**Data extracts:**
************
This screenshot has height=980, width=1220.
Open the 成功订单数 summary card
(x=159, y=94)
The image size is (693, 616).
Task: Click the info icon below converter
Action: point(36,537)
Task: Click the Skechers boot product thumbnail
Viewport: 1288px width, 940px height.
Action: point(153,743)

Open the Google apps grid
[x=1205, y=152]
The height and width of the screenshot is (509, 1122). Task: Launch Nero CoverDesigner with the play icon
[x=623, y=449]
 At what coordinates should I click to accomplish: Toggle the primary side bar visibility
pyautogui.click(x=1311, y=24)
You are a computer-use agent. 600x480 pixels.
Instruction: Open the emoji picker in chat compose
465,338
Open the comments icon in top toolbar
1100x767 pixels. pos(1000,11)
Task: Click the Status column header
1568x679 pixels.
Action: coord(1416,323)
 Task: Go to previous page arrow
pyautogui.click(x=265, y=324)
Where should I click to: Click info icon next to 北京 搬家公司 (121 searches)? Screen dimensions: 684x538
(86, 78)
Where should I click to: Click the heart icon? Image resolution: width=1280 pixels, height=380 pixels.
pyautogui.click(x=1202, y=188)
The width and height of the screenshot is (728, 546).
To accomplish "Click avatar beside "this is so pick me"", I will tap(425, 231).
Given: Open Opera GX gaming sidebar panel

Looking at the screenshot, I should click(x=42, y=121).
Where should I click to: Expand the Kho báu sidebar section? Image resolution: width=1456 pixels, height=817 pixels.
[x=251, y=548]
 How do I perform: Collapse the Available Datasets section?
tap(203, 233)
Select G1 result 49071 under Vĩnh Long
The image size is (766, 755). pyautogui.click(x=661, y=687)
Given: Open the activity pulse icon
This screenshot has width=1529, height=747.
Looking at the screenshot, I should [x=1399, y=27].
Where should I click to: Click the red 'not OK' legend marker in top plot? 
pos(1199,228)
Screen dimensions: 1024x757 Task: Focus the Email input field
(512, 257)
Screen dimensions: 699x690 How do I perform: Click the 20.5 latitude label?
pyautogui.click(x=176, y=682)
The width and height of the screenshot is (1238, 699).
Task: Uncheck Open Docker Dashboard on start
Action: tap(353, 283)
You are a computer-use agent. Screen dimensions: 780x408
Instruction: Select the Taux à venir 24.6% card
************
**Exercise directions:** Within the lines above, find those holding the word "computer" and copy them.

**Response:**
You are a computer-use agent. 600x480 pixels.
You are a computer-use agent. Screen dimensions: 780x408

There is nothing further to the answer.